Former Israeli Prime Minister Yitzhak Rabin and former Palestine Liberation Organization (PLO) Chairperson Yasir Arafat shaking hands on the White House lawn in 1993 was an iconic moment in history.
However, the fact that Rabin was besieged and humiliated by Israel in the period leading up to Arafat's death from the Second Intifada, which started after Rabin was murdered by an extreme right-wing Israeli and former Israeli Prime Minister Ariel Sharon raided Al-Aqsa Mosque, has engraved in our memories how misleading that photograph was.
Both leaders were forced to bid farewell to this world, receiving the "reward" for the peace effort.
The Oslo Accords were an attempt to lay the groundwork for what was to be a truly two-state solution. However, as Ahmet Qurei, the key figure in the Oslo talks, said "Israel has decapitated the two-state solution."

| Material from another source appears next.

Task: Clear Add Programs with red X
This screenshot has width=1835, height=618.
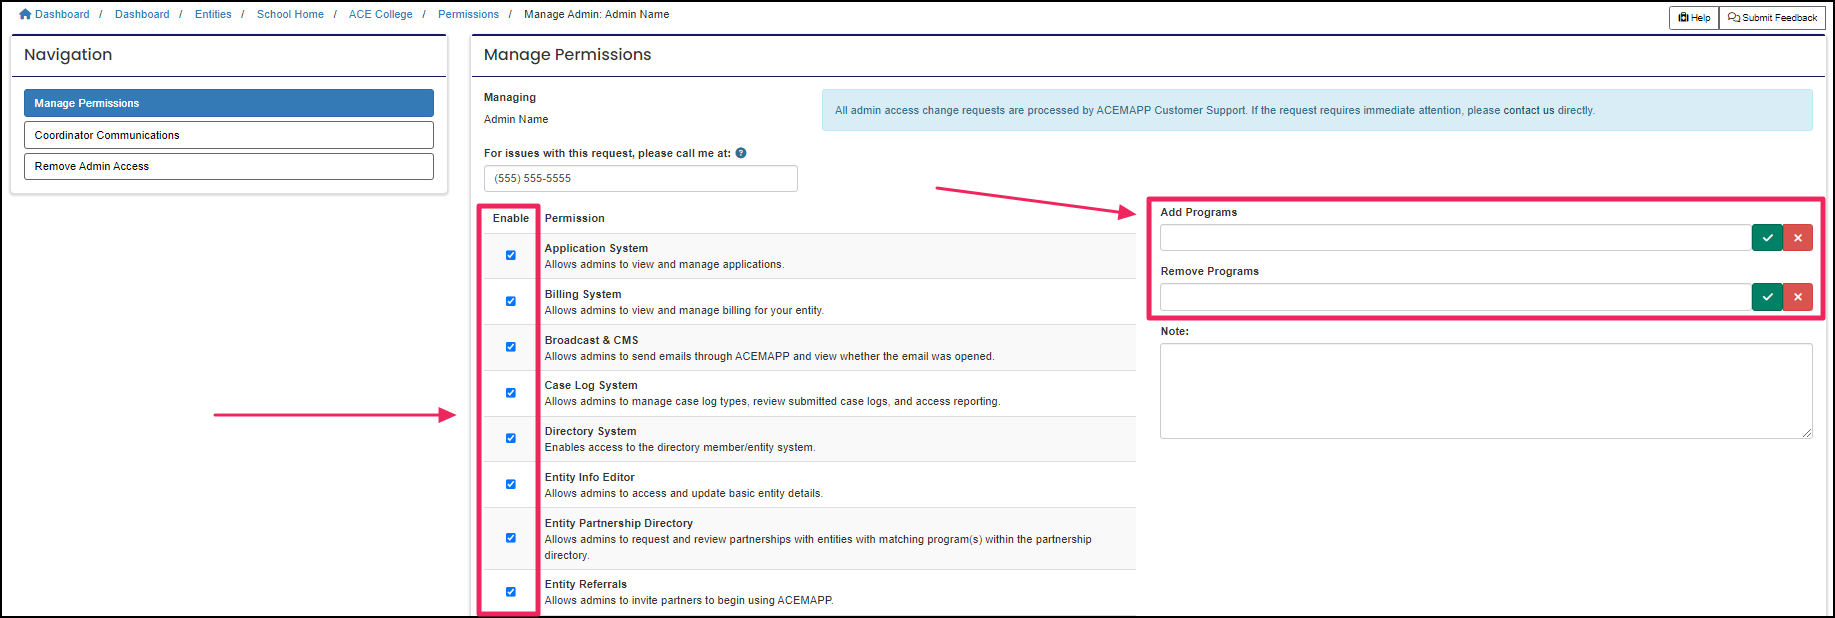Action: [1797, 238]
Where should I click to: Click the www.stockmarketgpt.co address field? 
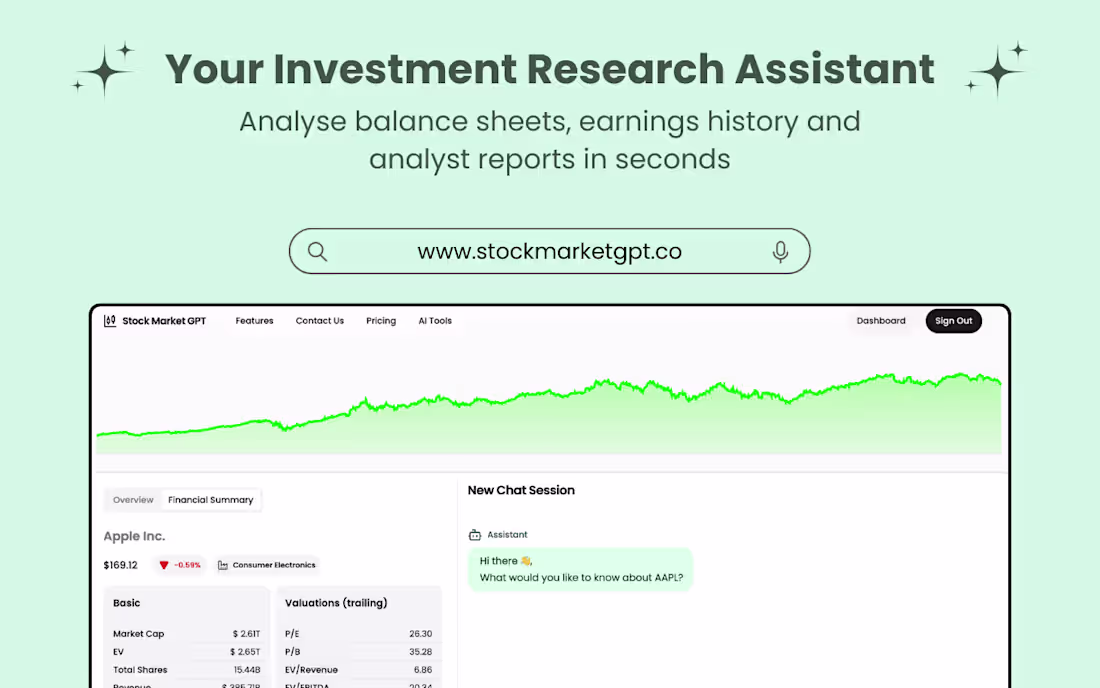(x=550, y=251)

I remember when the Likud Party won the elections in 1996, its leader Netanyahu argued that the Oslo Accords had violated "the historic rights of the Jewish people to the land of Israel."
In other words, it is possible to say today that a fierce Zionist and an Islamist leader unseated one of the leaders who eliminated the Oslo agreement.
Yes, perhaps the only thing the bloc agrees on is the anti-Netanyahu concept, and this bloc's life will likely be as fleeting as the Arafat-Rabin handshake.
However, no matter how we look at it, hats should be laid on this irony of divine justice.